Among Mink’s noteworthy successes in Congress was her co-sponsorship with Edith Green of Title IX of the Education Amendments of 1972 prohibiting sex discrimination in federally funded educational institutions. Title IX opened the door to women’s academic and athletic achievements. Important to Title IX’s success was the Women’s Educational Equity Act, a companion law that Mink pushed through Congress. Mink later worked to safeguard Title IX and WEEA and thwart efforts to undermine their purpose. One such early effort, about which these notes concern, was an amendment by Senator John Tower in May 1974 to limit Title IX’s scope and prevent its application to revenue-generating intercollegiate sports. Mink instructed her staff to prepare a letter of opposition to Representative Carl Perkins and members of the conference committee considering the bill, but she cautioned them not to discuss the matter. Mink and her staff then took the lead in working with other conferees to develop a strategy that outmaneuvered Tower by substituting his amendment with one by Senator Jacob Javits requiring forthcoming federal regulations for Title IX to include “reasonable provisions considering the nature of particular sports.” This addition conclusively established that Title IX applied to athletic activities and gave the Department of Health, Education, and Welfare authority to promulgate rules applicable to intercollegiate sports.
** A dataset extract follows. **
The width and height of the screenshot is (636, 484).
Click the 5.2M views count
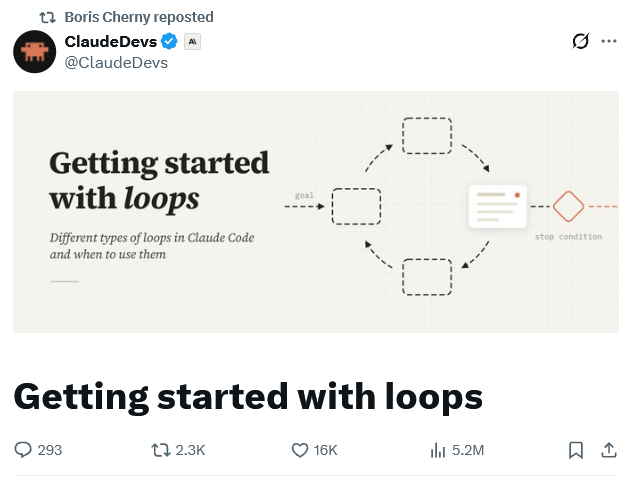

During her second tenure in Congress, Mink devoted considerable attention to welfare reform, becoming a key critic of both Republican and Clinton administration plans to overhaul the system. She advocated the preservation of a federal safety net for families and children in poverty and opposed the elimination of Aid to Families with Dependent Children. In 1995, Mink crafted a substitute welfare bill, one of only two Democratic alternative bills voted on by the House. In November 1995 when it became clear that the welfare bill emerging from the conference committee was backpedaling on provisions Democrats had gained in the House version, Mink organized support for a joint congressional letter urging a presidential veto. Clinton vetoed two welfare bills in December 1995 and January 1996, but in August 1996, he signed the Personal Responsibility and Work Opportunity Reconciliation Act, despite intense liberal opposition to it.
On January 6, 2001, a joint session of Congress met to certify the electoral vote in the contested 2000 presidential election between George W. Bush and Al Gore, at which Vice President Gore presided in his capacity as president of the Senate. In a protest that was largely symbolic, members of the House of Representatives, mostly from the Congressional Black Caucus, rose individually to block the counting of Florida’s electoral votes, arguing that the state’s black voters had been disenfranchised. As shown here, Mink joined in this effort, but Gore, as he did in all cases, ruled her objection out of order because the law required that such objections have a sponsor from both houses. No senator would cosponsor the objections, deferring to the Supreme Court ruling in Bush v. Gore, which had settled the issue in Bush’s favor.